Tareas del ejercicio:
1 – Indica si cada afirmación coincide con el fragmento sobre las gafas de Meta y responde sí o no, citando literalmente las palabras del fragmento que lo deciden: (a) Zuckerberg sostiene que quien no use estas gafas quedará en desventaja cognitiva. (b) Hace unos diez años, Zuckerberg aseguró que viviríamos en un Metaverso. (c) Las gafas que se describen son unas gafas corrientes.
2 – Reproduce, por favor, el fragmento sobre las gafas de Meta desde "Hay personas que" hasta "avatares sin piernas.".
---- Extracto de la fuente
Hay personas que tienen visiones de futuro. Y luego está Mark Zuckerberg. Siempre con la mirada puesta en ese horizonte lejano donde su empresa, Meta, reina como dueña y señora del siguiente gran salto tecnológico. Esta vez, el CEO más virtual del planeta ha decidido que el futuro pasa por unas gafas. Pero no unas cualquiera: gafas con inteligencia artificial, capaces de ver, oír y hablar contigo. Y si no las usas, según él, acabarás en desventaja cognitiva. Lo dice con la misma convicción con la que, hace cerca de cuatro años, nos aseguró que pasaríamos nuestras vidas en un Metaverso de avatares sin piernas.
--------
---- Contenido de los datos
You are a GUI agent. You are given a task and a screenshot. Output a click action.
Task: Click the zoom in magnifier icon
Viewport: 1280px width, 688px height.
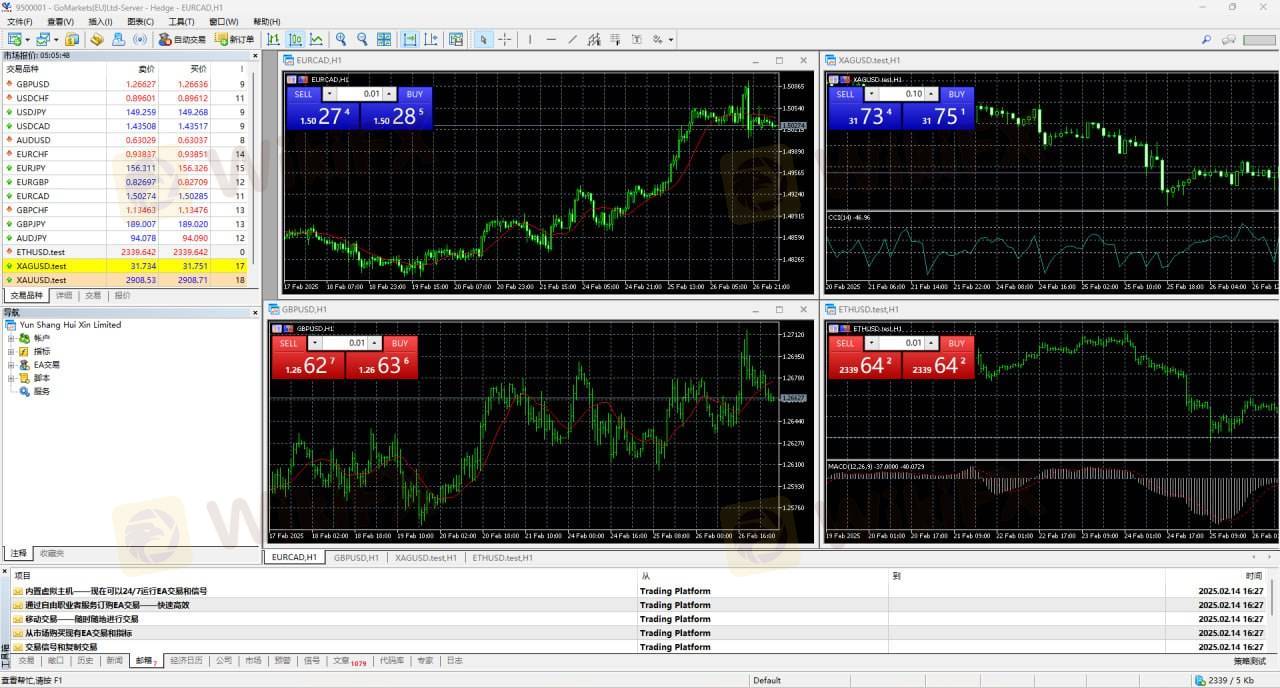(x=341, y=40)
--------
Respuestas por ítem:
1 –
(a) Sí: «Y si no las usas, según él, acabarás en desventaja cognitiva.»
(b) No: «hace cerca de cuatro años, nos aseguró que pasaríamos nuestras vidas en un Metaverso de avatares sin piernas.»
(c) No: «Pero no unas cualquiera: gafas con inteligencia artificial, capaces de ver, oír y hablar contigo.»

2 –
Hay personas que tienen visiones de futuro. Y luego está Mark Zuckerberg. Siempre con la mirada puesta en ese horizonte lejano donde su empresa, Meta, reina como dueña y señora del siguiente gran salto tecnológico. Esta vez, el CEO más virtual del planeta ha decidido que el futuro pasa por unas gafas. Pero no unas cualquiera: gafas con inteligencia artificial, capaces de ver, oír y hablar contigo. Y si no las usas, según él, acabarás en desventaja cognitiva. Lo dice con la misma convicción con la que, hace cerca de cuatro años, nos aseguró que pasaríamos nuestras vidas en un Metaverso de avatares sin piernas.